Il a divulgué ces chiffres lors d’une conférence sur « les effets économiques et sociaux de la drogue ». Les consommateurs sont en grande majorité de sexe masculin (95%). Mais les femmes n’échappent pas au phénomène puisque 5% d’entre elles en consomment.
La consommation de la drogue prend de l’ampleur. Elle a débordé des grandes villes du pays pour s’élargir aux zones rurales et aux régions du sud de l’Algérie. Le phénomène s’est infiltré dans les établissements scolaires, les universités et les cités universitaires.
« La drogue est un des facteurs d’augmentation de la criminalité, de la violence dans les stades, des accidents de la route et des accidents du travail » en Algérie, selon M. Sayeh.
D’un pays de transit, l’Algérie est devenue ces dernières années un pays consommateur de drogue, en particulier le cannabis et les psychotropes.

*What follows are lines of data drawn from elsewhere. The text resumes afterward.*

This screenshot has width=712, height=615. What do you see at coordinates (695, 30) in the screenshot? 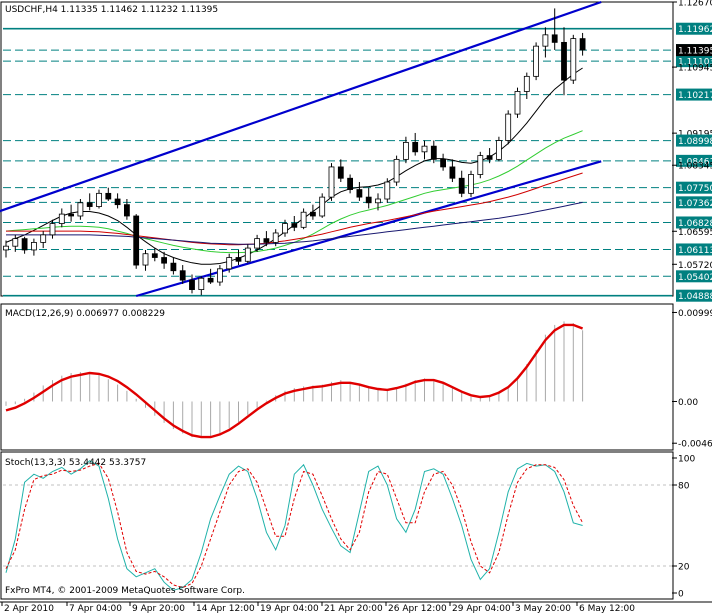
I see `price-level-label: 1.11962` at bounding box center [695, 30].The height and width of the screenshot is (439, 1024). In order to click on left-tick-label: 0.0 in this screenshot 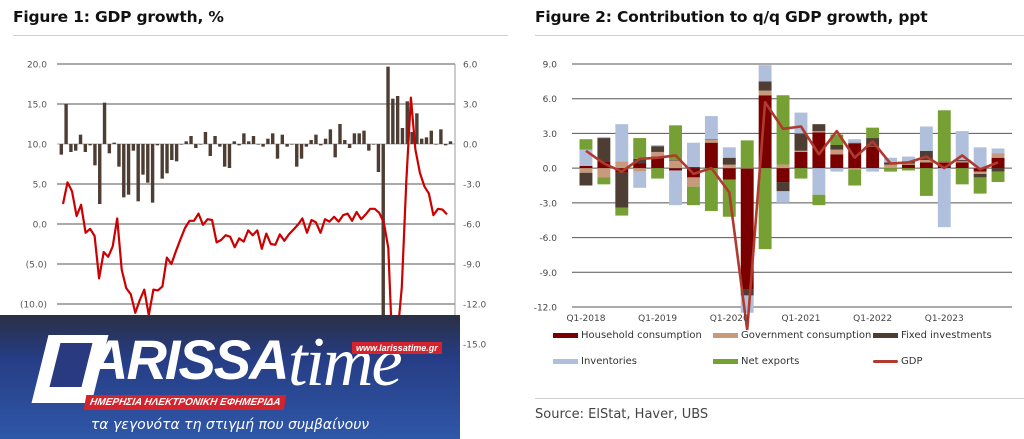, I will do `click(40, 226)`.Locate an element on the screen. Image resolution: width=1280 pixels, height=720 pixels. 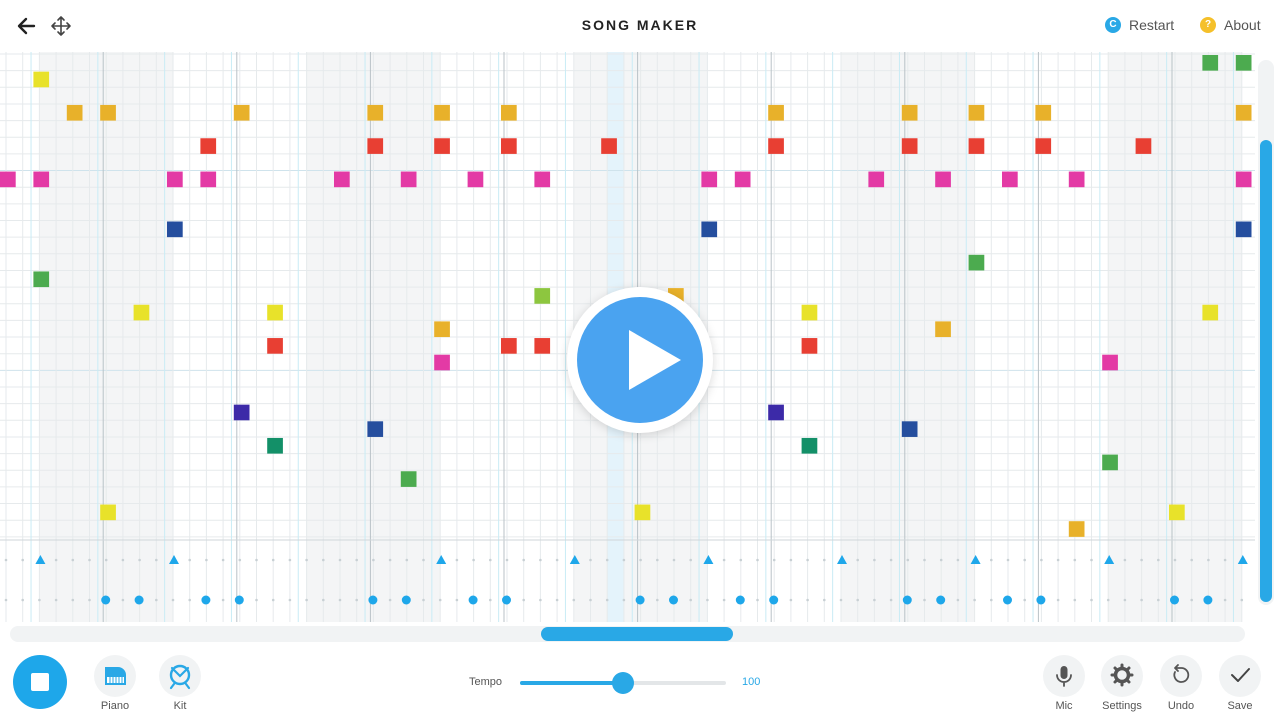
restart-button: C Restart is located at coordinates (1140, 25).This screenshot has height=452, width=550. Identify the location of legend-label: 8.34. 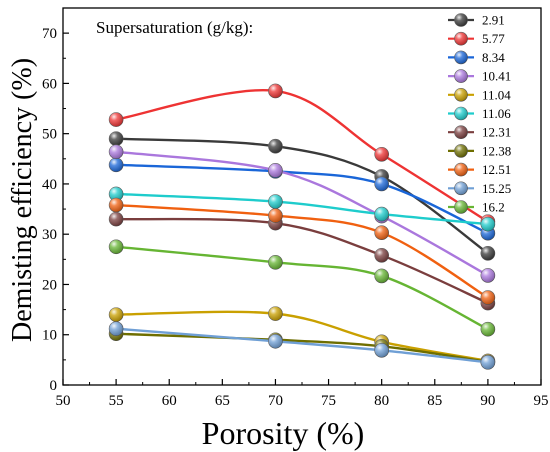
(494, 58).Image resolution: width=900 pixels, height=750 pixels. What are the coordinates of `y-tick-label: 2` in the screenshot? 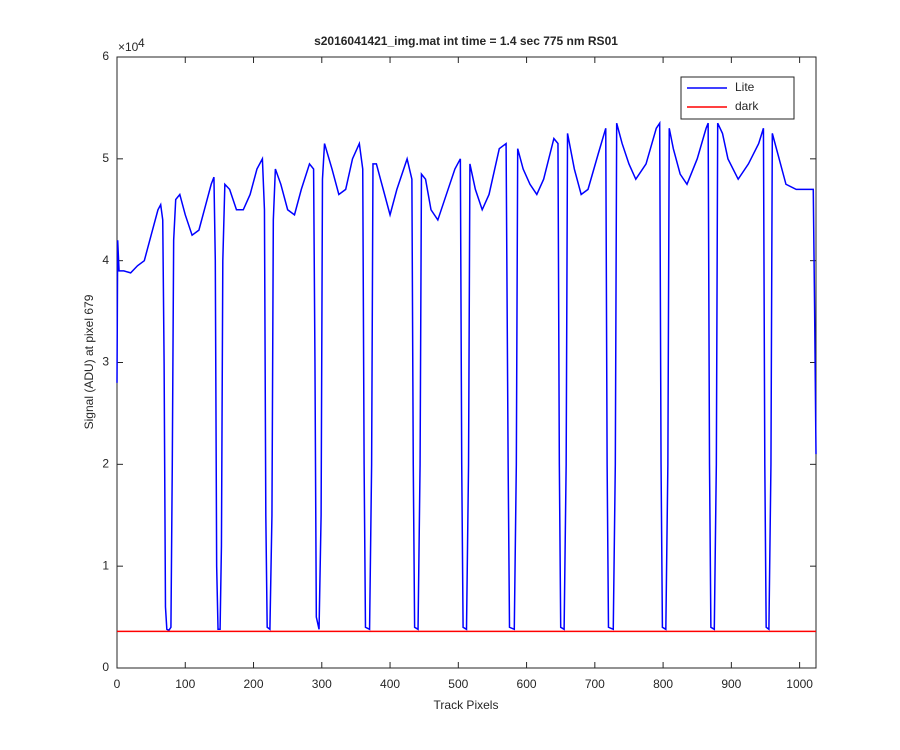 It's located at (106, 464).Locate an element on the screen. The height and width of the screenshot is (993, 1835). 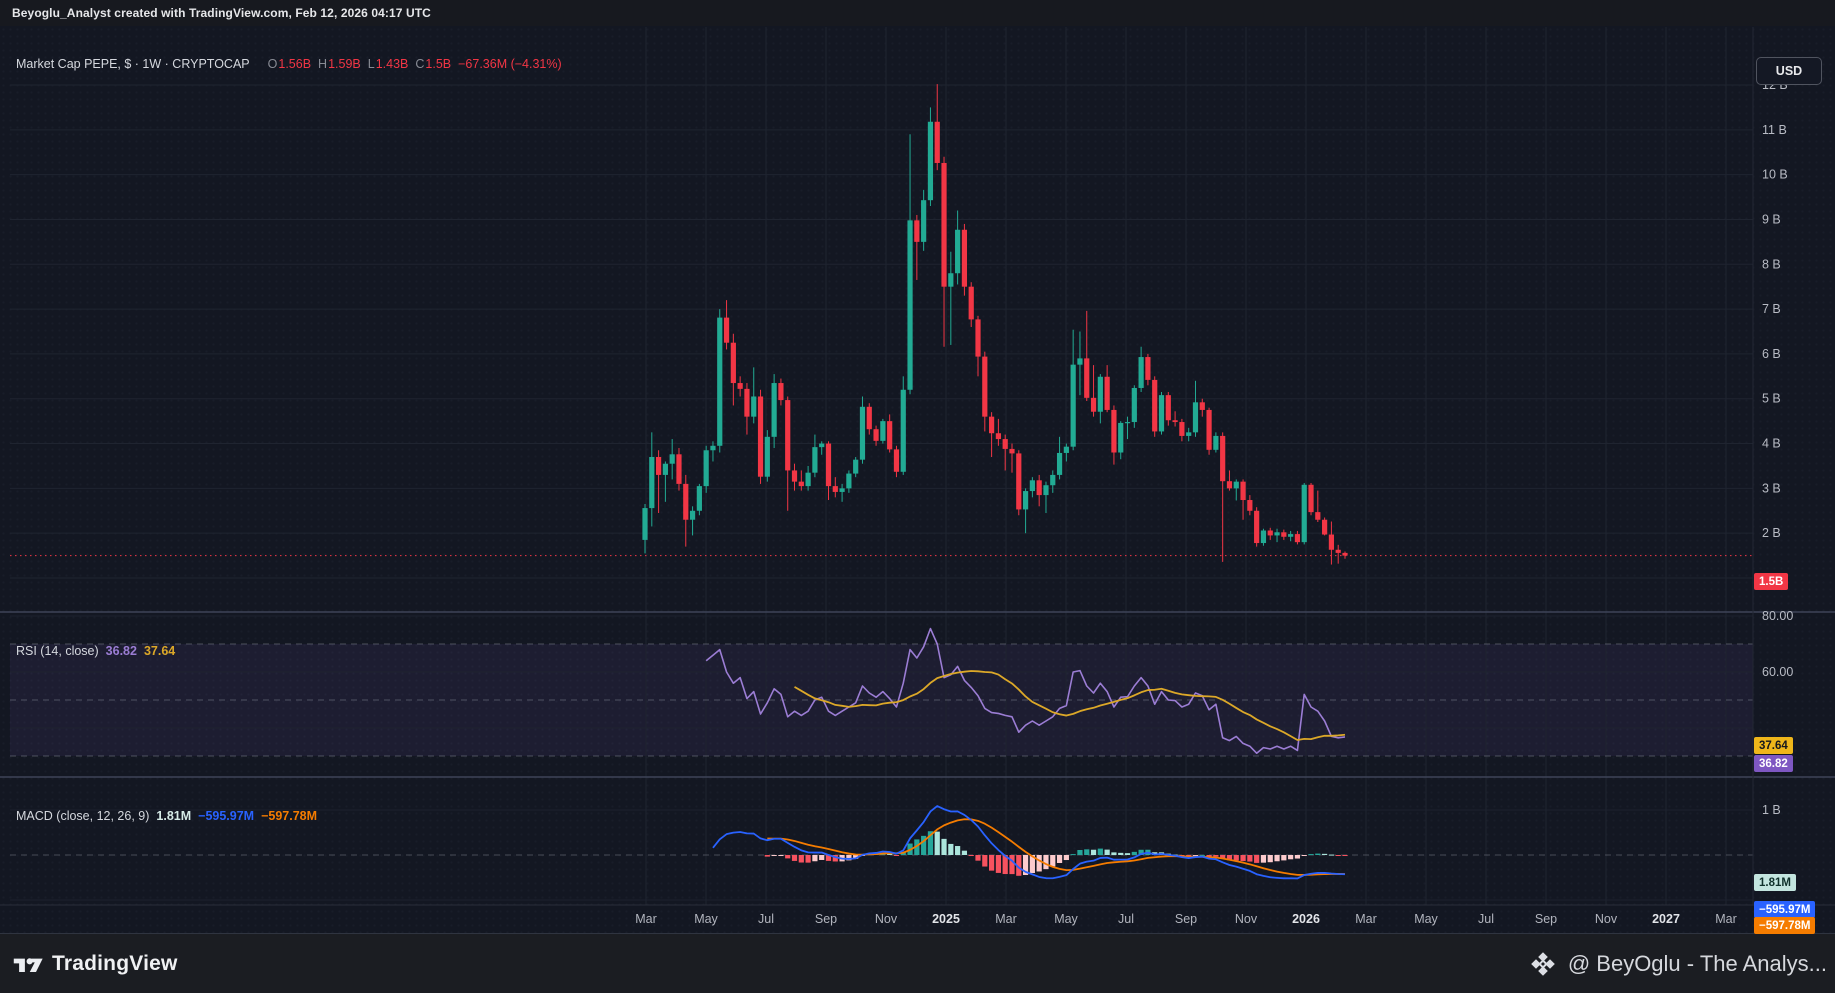
time-label: Mar is located at coordinates (1366, 919).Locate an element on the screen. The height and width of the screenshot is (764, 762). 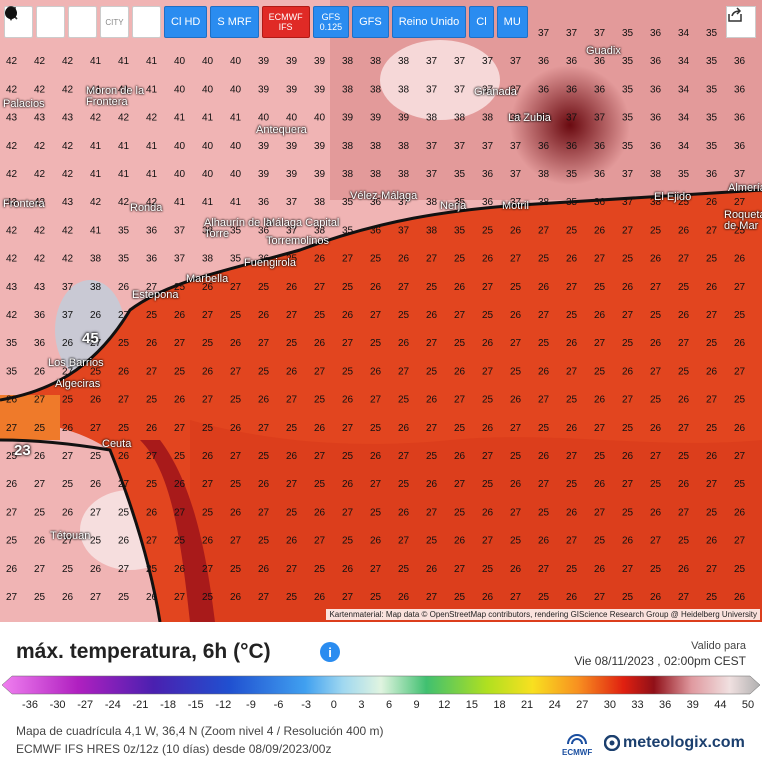
model-mu-button: MU is located at coordinates (512, 22). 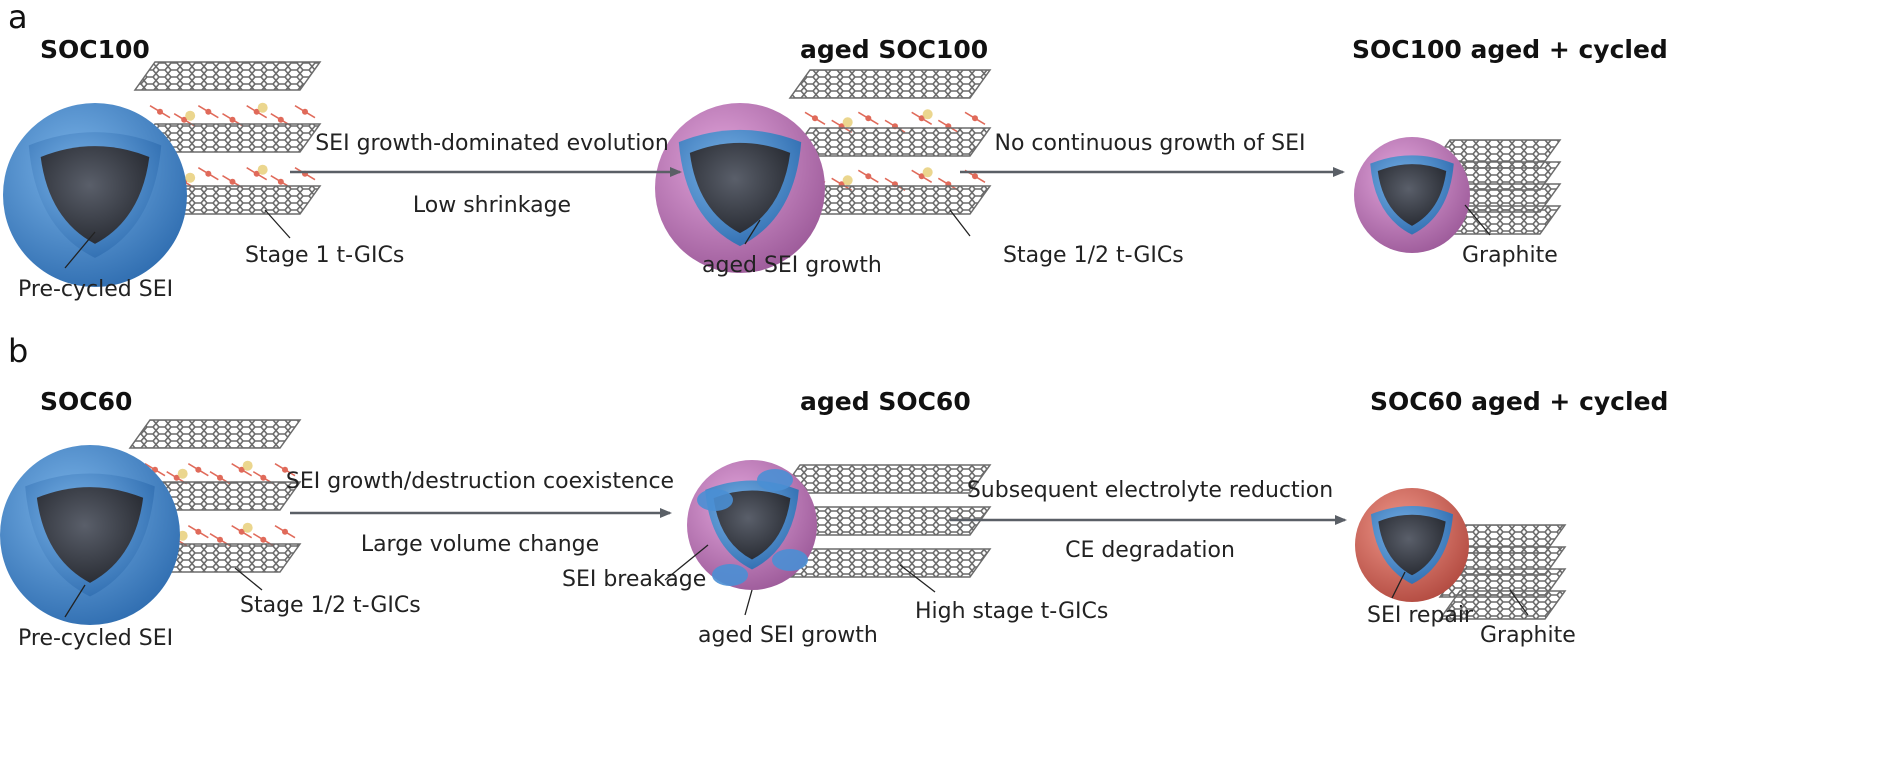 What do you see at coordinates (330, 606) in the screenshot?
I see `callout-stage12-gics-b: Stage 1/2 t-GICs` at bounding box center [330, 606].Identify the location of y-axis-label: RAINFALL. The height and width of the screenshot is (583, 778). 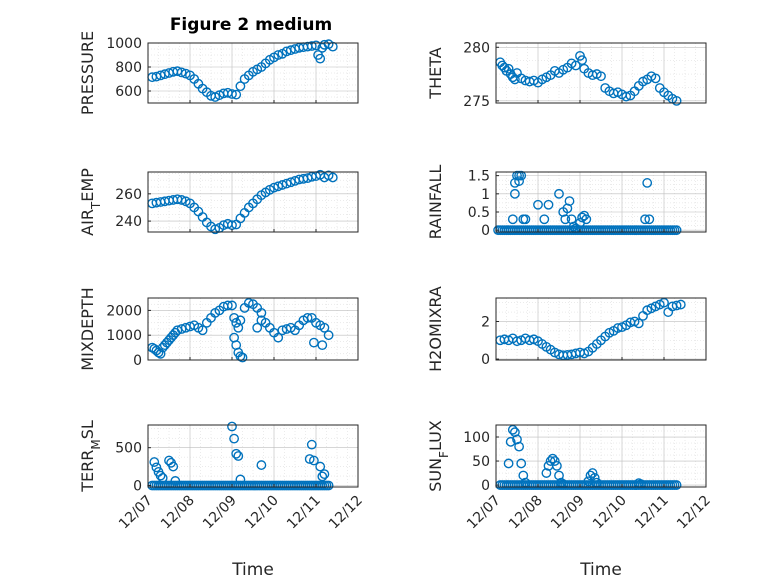
(436, 202). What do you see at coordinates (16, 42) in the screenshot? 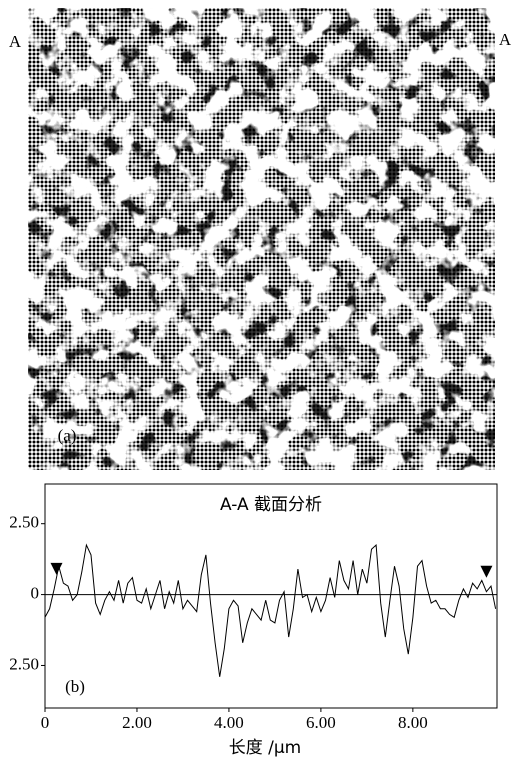
I see `section-label-left: A` at bounding box center [16, 42]. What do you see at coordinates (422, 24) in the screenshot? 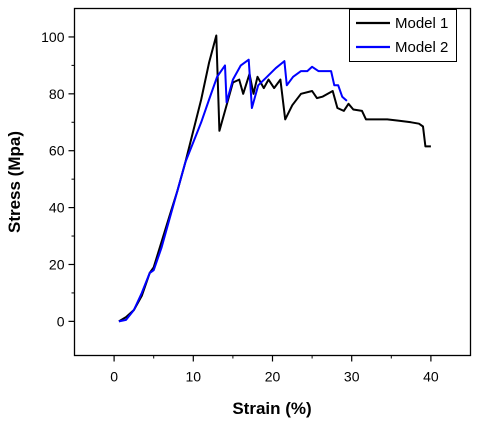
I see `legend-label-model-1: Model 1` at bounding box center [422, 24].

Au cours du premier trimestre 2010, plus de onze tonnes de cannabis ont été saisies en Algérie par les services de la lutte contre le trafic de drogue.
En 2009, les mêmes services ont saisi 74 tonnes de cannabis, contre 38 tonnes en 2008, selon l’ONLCDT.
On ne dispose d’aucune statistique, ne serait-ce qu’approximative, sur la quantité de drogue « déversée » sur le marché.
L’Algérie comptait 35,6 millions d’habitants au 1er janvier 2010, dont plus de 28% avaient moins de 15 ans et 75% environ de moins de 30 ans.